If a nonnegative quantity was so small that it is smaller than any given one, then it certainly could not be anything but zero. To those who ask what the infinitely small quantity in mathematics is, we answer that it is actually zero. Hence there are not so many mysteries hidden in this concept as they are usually believed to be. These supposed mysteries have rendered the calculus of the infinitely small quite suspect to many people.

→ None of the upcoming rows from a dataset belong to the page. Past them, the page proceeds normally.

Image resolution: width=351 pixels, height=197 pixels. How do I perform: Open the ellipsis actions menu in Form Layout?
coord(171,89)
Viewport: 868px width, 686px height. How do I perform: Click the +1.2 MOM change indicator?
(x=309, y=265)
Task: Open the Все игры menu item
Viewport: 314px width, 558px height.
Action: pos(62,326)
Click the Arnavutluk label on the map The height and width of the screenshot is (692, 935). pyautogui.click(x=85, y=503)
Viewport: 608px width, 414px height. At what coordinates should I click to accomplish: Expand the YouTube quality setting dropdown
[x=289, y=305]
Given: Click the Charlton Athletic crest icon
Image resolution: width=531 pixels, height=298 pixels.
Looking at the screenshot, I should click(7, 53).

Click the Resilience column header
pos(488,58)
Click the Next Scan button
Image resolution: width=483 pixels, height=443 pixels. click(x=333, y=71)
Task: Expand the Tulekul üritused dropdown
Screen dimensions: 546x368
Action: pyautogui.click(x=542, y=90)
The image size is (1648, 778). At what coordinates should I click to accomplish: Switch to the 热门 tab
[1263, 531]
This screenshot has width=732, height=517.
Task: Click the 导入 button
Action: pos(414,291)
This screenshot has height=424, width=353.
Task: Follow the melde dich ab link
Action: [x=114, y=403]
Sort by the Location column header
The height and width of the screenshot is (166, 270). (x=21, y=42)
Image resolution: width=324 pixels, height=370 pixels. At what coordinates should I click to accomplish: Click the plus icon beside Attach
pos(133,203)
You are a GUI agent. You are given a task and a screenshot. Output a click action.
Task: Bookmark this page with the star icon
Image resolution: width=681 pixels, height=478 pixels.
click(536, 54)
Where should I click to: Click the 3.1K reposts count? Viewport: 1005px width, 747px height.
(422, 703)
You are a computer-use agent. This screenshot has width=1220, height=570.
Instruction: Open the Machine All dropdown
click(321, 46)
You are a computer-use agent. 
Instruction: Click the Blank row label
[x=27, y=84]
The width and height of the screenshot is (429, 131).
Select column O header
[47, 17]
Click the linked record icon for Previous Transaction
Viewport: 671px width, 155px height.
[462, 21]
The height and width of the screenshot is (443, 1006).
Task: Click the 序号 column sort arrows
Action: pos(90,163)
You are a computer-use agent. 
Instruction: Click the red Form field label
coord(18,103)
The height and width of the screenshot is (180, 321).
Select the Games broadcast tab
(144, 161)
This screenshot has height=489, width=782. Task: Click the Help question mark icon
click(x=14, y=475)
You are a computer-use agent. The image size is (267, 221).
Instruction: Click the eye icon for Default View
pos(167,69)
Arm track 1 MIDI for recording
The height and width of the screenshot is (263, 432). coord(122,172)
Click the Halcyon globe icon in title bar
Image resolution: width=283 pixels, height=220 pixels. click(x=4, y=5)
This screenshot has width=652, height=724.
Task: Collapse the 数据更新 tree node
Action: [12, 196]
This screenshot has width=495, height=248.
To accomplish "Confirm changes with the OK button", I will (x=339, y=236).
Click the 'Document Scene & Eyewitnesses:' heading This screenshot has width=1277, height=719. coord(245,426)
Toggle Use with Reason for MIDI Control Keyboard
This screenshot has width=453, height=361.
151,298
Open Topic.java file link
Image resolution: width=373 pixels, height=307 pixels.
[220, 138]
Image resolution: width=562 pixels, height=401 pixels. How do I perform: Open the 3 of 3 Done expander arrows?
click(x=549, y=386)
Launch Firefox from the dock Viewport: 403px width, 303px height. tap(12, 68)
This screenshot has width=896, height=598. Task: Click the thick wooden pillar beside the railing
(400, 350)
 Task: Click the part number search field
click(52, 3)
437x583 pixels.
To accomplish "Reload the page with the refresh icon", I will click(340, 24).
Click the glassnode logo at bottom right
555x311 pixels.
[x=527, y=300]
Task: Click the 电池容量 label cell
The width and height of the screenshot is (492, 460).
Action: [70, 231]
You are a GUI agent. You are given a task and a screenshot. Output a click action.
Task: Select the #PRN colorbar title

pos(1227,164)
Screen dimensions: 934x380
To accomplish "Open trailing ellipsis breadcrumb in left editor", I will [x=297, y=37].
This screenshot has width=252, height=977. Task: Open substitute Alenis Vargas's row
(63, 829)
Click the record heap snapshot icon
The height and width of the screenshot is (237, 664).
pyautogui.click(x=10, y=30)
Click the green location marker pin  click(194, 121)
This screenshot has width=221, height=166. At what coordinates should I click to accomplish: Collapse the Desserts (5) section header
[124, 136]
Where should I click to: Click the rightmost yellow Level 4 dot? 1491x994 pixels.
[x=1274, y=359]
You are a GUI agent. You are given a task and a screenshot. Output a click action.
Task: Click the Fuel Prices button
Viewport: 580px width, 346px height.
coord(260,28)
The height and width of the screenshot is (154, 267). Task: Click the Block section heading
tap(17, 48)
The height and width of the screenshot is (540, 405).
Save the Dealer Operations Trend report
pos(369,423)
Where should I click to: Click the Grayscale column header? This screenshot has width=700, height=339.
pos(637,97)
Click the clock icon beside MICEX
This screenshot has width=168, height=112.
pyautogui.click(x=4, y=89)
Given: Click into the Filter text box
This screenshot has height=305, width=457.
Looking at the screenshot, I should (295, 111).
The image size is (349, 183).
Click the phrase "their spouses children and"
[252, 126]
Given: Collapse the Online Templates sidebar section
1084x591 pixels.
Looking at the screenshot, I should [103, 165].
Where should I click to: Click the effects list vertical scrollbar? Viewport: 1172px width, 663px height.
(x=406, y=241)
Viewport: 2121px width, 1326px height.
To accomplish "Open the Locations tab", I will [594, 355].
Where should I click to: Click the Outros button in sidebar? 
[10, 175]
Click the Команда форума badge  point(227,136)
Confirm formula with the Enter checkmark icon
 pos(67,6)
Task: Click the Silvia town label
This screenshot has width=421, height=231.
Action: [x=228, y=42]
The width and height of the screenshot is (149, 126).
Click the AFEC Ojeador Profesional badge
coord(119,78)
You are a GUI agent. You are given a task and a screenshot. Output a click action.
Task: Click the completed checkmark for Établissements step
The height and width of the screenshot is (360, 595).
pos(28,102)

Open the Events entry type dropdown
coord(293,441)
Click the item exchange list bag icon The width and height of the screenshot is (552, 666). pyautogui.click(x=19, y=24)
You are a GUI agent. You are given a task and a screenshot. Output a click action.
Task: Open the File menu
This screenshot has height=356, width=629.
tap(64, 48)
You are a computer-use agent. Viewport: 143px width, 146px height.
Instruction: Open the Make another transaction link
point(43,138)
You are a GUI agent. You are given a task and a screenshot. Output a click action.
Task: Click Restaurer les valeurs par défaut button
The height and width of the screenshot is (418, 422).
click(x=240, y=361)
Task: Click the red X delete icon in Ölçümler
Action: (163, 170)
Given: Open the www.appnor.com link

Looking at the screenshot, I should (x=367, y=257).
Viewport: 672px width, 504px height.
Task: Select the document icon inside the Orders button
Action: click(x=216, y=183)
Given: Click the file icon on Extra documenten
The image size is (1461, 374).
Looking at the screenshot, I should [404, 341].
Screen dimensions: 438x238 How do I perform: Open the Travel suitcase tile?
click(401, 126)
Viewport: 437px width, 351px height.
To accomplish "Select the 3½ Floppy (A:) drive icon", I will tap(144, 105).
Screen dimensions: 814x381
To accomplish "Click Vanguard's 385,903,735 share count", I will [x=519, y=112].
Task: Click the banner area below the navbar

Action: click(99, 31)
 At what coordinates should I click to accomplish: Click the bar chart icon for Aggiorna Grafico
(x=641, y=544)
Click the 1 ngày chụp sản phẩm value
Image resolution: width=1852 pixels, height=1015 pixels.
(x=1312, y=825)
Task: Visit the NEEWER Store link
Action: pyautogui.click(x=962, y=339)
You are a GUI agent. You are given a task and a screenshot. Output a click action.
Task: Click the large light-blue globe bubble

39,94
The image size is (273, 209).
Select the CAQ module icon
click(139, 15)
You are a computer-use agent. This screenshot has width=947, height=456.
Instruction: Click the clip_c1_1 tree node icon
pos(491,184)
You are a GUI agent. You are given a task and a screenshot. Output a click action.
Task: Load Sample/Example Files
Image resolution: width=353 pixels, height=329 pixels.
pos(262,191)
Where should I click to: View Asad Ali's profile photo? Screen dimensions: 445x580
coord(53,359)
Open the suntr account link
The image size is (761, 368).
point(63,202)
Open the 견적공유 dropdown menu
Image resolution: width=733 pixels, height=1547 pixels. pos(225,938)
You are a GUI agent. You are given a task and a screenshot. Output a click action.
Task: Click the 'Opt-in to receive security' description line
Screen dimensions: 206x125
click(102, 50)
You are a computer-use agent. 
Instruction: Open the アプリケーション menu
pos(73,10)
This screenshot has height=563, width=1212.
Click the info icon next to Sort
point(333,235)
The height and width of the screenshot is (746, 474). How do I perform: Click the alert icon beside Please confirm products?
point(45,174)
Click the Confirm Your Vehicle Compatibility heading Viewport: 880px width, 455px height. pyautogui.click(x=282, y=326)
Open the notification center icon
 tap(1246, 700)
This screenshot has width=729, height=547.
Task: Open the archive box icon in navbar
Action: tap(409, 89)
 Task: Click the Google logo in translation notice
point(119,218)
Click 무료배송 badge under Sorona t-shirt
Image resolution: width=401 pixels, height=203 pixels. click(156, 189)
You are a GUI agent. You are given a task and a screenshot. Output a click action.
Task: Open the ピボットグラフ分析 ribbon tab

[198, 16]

Those doubts that remain we shall thoroughly remove in the following pages, where we shall explain this calculus.

Mathematicians have tried in vain to this day to discover some order in the sequence of prime numbers, and we have reason to believe that it is a mystery into which the human mind will never penetrate.

Quoted in G Simmons *Calculus Gems* (New York 1992).

[upon losing the use of his right eye]

Now I will have less distraction.

Quoted in H Eves *In Mathematical Circles* (Boston 1969).

Madam, I have come from a country where people are hanged if they talk.

[In Berlin, excusing his taciturnity in conversation with the Queen Mother of Prussia, on his return from Russia]

Quoted in A Vucinich, *Science in Russian Culture *

Notable enough, however, are the controversies over the series 1 - 1 + 1 - 1 + 1 - ... whose sum was given by Leibniz as 1/2, although others disagree. ... Understanding of this question is to be sought in the word "sum"; this idea, if thus conceived -- namely, the sum of a series is said to be that quantity to which it is brought closer as more terms of the series are taken -- has relevance only for convergent series, and we should in general give up the idea of sum for divergent series.

Although to penetrate into the intimate mysteries of nature and thence to learn the true causes of phenomena is not allowed to us, nevertheless it can happen that a certain fictive hypothesis may suffice for explaining many phenomena.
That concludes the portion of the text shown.